O texto, porém, ainda manteve o controle da distribuição das emendas na cúpula do Congresso e reforçou que as medidas de transparência valem apenas daqui para frente. Ou seja, ele mantém secretos os parlamentares que indicaram as chamadas emendas RP9 em 2020 e 2021.
O Congresso usou essas duas medidas para tentar destravar o pagamento das emendas, argumentando que busca cumprir os termos da decisão do STF.
Além disso, Pacheco e Lira vêm explicando que a suspensão da execução das emendas trava a execução de serviços essenciais, como a realização de cirurgias eletivas.
ENTENDA O QUE SÃO E COMO FUNCIONAM AS EMENDAS PARLAMENTARES
A cada ano, o governo tem que enviar ao Congresso até o final de agosto um projeto de lei com a proposta do Orçamento Federal para o ano seguinte. Ao receber o projeto, congressistas têm o direito de direcionar parte da verba para obras e investimentos de seu interesse. Isso se dá por meio das emendas parlamentares.

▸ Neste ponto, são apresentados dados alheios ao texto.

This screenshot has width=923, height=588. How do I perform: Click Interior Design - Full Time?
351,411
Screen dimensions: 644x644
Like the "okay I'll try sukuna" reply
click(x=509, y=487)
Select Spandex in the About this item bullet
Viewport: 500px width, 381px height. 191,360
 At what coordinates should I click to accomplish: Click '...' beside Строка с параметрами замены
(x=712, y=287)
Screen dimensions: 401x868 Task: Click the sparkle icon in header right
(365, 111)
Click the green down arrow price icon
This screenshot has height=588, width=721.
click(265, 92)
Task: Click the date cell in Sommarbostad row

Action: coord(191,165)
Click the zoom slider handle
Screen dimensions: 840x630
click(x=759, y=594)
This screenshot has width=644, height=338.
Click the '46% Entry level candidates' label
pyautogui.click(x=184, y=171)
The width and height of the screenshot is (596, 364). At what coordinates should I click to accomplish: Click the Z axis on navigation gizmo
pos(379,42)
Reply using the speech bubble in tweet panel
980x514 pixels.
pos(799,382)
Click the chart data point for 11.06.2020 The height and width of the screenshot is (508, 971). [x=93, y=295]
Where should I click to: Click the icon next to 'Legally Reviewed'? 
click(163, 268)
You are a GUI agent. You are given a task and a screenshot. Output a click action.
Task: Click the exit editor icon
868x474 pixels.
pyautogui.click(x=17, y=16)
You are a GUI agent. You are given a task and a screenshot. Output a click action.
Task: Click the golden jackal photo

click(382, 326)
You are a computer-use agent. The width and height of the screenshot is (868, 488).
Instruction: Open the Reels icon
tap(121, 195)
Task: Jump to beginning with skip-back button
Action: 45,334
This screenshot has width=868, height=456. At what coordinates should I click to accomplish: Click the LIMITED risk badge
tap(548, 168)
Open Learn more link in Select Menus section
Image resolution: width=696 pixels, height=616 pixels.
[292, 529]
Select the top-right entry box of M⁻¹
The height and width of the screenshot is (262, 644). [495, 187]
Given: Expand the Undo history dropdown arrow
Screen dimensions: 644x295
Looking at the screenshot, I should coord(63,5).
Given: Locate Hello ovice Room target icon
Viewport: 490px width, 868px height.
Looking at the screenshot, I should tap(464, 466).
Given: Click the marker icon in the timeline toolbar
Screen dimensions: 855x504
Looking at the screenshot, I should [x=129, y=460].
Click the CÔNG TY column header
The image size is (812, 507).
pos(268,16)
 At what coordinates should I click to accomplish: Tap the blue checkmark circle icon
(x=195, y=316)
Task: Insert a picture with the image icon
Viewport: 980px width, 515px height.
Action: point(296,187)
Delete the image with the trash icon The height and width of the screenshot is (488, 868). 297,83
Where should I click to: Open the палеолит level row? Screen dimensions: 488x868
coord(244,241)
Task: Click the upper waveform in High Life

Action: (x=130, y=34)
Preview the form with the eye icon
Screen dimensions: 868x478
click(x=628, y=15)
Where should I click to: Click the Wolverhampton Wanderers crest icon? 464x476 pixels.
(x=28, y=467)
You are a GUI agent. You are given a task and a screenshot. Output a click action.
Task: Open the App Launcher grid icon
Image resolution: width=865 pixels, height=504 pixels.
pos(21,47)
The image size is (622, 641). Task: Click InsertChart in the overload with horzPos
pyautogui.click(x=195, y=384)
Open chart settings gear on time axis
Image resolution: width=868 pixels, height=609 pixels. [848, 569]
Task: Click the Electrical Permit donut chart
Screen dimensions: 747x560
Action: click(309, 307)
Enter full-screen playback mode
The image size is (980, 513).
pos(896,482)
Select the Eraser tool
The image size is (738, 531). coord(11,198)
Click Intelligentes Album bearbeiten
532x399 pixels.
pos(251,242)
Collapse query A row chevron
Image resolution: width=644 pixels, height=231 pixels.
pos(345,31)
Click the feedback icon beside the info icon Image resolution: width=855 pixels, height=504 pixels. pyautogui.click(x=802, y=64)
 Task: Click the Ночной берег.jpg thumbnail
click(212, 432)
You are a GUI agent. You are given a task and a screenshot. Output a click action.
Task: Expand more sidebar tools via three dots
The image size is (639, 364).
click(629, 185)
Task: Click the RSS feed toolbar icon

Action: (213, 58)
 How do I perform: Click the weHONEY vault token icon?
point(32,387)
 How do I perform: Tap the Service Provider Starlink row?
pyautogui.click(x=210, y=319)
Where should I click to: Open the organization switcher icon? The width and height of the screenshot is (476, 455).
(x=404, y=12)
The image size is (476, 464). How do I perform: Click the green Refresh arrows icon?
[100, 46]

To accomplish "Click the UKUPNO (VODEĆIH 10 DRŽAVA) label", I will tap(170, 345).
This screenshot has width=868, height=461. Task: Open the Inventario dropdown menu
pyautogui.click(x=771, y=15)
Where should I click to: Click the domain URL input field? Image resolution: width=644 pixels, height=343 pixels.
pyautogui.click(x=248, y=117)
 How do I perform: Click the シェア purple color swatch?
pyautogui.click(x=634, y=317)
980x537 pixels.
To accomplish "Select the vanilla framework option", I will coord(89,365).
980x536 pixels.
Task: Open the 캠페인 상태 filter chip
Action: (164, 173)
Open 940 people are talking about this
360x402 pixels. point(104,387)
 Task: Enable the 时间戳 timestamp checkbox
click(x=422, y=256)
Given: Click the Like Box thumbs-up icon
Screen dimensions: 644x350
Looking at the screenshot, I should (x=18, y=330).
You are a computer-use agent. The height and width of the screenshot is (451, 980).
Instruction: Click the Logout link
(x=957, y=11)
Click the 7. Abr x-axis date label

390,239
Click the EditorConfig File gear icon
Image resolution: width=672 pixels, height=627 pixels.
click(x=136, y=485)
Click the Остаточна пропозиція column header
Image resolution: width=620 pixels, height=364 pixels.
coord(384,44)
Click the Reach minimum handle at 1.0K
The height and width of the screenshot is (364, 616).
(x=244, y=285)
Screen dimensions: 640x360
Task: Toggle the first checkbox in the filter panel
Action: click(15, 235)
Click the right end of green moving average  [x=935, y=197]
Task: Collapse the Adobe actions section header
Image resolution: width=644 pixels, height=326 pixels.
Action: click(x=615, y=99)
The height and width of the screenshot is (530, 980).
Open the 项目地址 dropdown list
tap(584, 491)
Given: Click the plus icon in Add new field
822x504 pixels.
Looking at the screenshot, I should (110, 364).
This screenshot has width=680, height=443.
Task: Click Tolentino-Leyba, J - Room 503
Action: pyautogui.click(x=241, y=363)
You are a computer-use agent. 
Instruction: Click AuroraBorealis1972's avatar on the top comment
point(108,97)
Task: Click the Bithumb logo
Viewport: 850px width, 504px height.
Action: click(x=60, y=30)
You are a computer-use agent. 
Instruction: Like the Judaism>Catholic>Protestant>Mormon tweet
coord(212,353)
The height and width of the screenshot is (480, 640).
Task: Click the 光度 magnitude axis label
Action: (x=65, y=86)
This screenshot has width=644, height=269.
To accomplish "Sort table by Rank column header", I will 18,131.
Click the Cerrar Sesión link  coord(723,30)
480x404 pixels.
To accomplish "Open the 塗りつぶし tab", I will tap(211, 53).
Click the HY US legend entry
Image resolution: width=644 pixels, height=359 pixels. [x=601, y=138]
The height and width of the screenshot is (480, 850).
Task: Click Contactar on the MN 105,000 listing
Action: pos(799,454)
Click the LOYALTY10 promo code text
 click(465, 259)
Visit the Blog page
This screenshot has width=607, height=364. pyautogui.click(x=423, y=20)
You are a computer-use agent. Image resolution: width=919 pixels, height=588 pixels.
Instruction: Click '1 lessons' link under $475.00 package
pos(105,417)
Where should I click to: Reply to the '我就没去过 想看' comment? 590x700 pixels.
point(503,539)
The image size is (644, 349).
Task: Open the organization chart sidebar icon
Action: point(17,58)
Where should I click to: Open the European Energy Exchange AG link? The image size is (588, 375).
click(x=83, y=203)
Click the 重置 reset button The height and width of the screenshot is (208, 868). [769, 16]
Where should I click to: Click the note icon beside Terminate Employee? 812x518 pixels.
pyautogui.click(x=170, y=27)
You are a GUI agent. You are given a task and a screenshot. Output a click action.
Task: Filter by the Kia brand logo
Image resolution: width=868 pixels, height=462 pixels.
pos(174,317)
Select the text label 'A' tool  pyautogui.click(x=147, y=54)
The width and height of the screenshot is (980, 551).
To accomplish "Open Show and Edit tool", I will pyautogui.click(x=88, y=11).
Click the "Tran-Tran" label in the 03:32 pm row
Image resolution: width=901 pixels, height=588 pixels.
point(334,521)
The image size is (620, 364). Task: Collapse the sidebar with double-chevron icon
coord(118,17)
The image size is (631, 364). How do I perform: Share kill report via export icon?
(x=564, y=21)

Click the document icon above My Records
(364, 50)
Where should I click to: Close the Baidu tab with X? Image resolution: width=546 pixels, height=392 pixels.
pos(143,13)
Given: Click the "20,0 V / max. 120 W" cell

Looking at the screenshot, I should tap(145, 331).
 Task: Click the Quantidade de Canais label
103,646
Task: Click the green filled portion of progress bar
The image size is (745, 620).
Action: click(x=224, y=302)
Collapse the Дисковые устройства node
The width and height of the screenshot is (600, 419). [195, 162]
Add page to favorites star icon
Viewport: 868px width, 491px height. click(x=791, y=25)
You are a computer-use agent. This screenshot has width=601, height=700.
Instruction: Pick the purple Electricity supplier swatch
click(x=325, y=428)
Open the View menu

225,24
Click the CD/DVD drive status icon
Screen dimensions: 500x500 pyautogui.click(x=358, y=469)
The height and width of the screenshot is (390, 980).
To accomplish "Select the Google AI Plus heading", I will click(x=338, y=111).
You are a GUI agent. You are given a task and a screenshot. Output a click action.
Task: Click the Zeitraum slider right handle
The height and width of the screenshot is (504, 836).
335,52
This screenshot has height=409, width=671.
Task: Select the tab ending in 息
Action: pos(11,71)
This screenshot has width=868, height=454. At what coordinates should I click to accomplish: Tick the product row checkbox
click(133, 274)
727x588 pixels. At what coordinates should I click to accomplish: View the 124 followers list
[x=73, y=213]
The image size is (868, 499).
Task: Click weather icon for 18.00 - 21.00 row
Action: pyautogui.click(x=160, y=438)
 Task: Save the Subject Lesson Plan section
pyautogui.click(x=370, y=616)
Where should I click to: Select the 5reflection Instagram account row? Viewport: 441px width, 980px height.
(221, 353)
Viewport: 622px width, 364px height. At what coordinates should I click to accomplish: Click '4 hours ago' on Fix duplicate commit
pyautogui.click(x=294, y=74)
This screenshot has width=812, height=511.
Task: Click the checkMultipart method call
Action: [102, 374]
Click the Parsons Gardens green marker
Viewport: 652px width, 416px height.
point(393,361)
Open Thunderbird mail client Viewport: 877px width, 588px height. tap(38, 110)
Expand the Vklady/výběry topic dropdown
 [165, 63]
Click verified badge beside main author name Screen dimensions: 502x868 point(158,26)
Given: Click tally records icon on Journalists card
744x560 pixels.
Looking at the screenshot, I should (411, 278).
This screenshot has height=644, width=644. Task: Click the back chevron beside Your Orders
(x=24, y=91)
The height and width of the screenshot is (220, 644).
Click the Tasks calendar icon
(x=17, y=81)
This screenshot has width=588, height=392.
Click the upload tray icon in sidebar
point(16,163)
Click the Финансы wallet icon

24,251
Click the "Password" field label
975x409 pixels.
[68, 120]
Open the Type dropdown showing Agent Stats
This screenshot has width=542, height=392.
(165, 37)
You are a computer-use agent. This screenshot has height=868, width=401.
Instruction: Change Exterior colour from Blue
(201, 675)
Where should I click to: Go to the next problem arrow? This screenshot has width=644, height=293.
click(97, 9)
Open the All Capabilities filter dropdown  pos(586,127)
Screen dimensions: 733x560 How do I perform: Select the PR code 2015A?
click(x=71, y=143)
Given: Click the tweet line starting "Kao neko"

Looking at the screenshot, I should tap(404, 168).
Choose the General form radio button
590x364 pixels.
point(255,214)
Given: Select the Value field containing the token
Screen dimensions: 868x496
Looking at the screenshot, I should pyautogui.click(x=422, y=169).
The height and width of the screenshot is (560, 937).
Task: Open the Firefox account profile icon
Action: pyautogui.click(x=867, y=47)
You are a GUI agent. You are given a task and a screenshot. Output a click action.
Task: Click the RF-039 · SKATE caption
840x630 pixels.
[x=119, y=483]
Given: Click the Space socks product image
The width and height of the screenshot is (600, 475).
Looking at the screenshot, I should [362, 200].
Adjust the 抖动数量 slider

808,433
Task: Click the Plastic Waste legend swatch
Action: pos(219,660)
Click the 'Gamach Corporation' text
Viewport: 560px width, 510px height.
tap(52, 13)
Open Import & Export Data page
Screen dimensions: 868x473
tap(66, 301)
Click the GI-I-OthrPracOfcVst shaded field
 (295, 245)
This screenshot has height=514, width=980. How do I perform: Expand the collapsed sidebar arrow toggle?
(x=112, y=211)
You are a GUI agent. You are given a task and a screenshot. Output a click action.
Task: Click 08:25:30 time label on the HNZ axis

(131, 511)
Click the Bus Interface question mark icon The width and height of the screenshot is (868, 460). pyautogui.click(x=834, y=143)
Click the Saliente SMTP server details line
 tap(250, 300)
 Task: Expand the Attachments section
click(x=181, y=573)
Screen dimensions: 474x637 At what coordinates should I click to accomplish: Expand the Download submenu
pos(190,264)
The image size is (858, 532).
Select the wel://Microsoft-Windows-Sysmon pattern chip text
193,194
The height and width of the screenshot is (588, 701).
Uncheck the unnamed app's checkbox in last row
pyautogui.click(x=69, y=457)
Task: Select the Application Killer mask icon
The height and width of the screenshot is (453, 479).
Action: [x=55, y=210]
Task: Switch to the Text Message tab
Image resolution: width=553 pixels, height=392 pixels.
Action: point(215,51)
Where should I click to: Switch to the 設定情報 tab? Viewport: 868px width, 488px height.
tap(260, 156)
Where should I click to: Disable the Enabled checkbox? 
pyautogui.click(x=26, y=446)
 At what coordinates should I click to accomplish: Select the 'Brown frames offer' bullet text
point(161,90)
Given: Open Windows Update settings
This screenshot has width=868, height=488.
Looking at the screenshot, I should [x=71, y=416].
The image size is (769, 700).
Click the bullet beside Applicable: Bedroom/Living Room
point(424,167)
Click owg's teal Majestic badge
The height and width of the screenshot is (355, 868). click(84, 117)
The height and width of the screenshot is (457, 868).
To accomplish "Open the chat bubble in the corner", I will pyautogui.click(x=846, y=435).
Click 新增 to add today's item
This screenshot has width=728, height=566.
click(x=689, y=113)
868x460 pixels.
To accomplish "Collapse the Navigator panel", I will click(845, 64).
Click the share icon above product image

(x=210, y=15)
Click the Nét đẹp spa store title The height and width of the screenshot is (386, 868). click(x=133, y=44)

As emendas parlamentares se dividem em:
- Emendas individuais: apresentadas por cada um dos 594 congressistas. Cada um deles pode apresentar até 25 emendas no valor de R$ 16,3 milhões por parlamentar (valor referente ao Orçamento de 2021). Pelo menos metade desse dinheiro tem que ir para a Saúde;
- Emendas coletivas: subdivididas em emendas de bancadas estaduais e emendas de comissões permanentes (da Câmara, do Senado e mistas, do Congresso), sem teto de valor definido;
- Emendas do relator-geral do Orçamento: As emendas sob seu comando, de código RP9, são divididas politicamente entre parlamentares alinhados ao comando do Congresso e ao governo.
CRONOLOGIA
Antes de 2015
A execução das emendas era uma decisão política do governo, que poderia ignorar a destinação apresentada pelos parlamentares.
2015
Por meio da emenda constitucional 86, estabeleceu-se a execução obrigatória das emendas individuais, o chamado orçamento impositivo, com algumas regras:
a) execução obrigatória até o limite de 1,2% da receita corrente líquida realizada no exercício anterior;
b) metade do valor das emendas destinado obrigatoriamente para a Saúde;
c) contingenciamento das emendas na mesma proporção do contingenciamento geral do Orçamento. As emendas coletivas continuaram com execução não obrigatória.
2019
– O Congresso amplia o orçamento impositivo ao aprovar a emenda constitucional 100, que torna obrigatória também, além das individuais, as emendas de bancadas estaduais (um dos modelos das emendas coletivas);
– Metade desse valor tem que ser destinado a obras;
– O Congresso emplaca ainda um valor expressivo para as emendas feitas pelo relator-geral do Orçamento: R$ 30 bilhões;
– Jair Bolsonaro veta a medida e o Congresso só não derruba o veto mediante acordo que manteve R$ 20 bilhões nas mãos do relator-geral.
2021
Valores totais reservados para cada tipo de emenda parlamentar:
– Emendas individuais (obrigatórias): R$ 9,7 bilhões;
– Emendas de bancadas (obrigatórias): R$ 7,3 bilhões;
– Emendas de comissão permanente: R$ 0;
– Emendas do relator-geral do Orçamento (código RP9): R$ 16,8 bilhões.